CI: Qual a sua avaliação do setor da construção hoje no Brasil quanto aos indicadores de produtividade?

Ubiraci Espinelli: Quando a gente fala de produtividade, tem um primeiro aspecto: ela varia muito de uma empresa para outra, de um canteiro de obras para outro e, dentro de um canteiro, de um serviço para outro. Encontramos situações de produtividade melhor ou pior em construtoras grandes e pequenas. As grandes costumam trabalhar com várias empreiteiras, que são as pequenas. Dentro de uma mesma obra, há alguns serviços sendo feitos com eficiência muito boa e outros nem tanto. Às vezes, numa construtora pequena, você perde pela capacidade de investimento, mas ganha pela provável maior proximidade do gestor em relação aos comandados.

 

CI: Como melhorar a produtividade da mão de obra?

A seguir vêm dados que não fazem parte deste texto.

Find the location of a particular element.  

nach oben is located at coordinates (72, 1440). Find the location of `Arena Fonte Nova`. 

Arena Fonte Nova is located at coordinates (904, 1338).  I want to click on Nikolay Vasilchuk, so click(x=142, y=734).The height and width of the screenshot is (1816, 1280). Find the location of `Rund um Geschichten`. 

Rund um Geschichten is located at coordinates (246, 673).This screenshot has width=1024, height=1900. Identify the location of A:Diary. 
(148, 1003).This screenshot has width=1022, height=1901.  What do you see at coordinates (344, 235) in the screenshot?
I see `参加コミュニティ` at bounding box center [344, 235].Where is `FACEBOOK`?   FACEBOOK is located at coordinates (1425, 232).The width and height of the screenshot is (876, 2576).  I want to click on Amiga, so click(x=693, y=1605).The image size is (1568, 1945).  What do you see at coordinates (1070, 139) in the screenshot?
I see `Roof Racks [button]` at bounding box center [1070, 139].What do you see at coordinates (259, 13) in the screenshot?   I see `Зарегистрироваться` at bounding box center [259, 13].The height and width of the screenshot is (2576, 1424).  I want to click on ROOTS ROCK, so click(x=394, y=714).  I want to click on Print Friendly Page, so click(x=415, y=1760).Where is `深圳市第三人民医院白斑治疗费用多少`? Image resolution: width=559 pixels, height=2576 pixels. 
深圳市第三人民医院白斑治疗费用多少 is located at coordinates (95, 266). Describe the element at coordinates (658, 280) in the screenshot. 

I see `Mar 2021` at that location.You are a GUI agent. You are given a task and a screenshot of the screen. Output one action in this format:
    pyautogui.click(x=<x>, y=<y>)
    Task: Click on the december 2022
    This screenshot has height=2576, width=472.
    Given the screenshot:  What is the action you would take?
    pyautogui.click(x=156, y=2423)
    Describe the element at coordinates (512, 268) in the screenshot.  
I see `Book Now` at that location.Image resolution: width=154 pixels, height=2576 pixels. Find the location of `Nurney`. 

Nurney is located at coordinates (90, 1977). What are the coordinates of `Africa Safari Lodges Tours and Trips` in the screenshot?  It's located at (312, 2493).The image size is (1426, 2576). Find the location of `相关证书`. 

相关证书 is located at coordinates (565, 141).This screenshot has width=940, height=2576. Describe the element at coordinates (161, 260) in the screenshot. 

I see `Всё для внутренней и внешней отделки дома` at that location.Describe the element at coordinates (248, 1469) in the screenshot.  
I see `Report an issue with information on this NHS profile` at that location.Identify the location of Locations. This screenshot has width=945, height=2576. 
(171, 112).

Isso passa também pela qualificação dos gestores?

Ubiraci Espinelli: Claro que precisa melhorar a qualificação do operário, mas isso também é uma tarefa do gestor. É ele que deve ter essa percepção e providenciar isso internamente ou cobrar dos órgãos que dão treinamento para melhorar essa mão de obra disponível. Já analisei a produtividade de sete estados; entre eles, São Paulo, Rio de Janeiro e Acre. Quando damos ao operário as mesmas condições em produto, processo e organização, trabalhamos com a mesma produtividade. Isso vale para o Brasil e para outros países. Fui vice-coordenador de um estudo Internacional que comparava produtividades nos Estados Unidos, México, Brasil, Croácia, Inglaterra e Austrália. Percebemos que o norte-americano não era melhor do que o brasileiro. Se der uma condição favorável para esse americano trabalhar, ele vai ter uma produtividade melhor; mas, se der uma condição mais favorável para o brasileiro, ele vai ser melhor. A gente encontra dificuldades de organização do trabalho em todos os países. A pegada do Rio Construção Summit é a produtividade no uso dos recursos: mão de obra, materiais e equipamentos. 

 

CI: O que é possível mudar para melhorar a produtividade?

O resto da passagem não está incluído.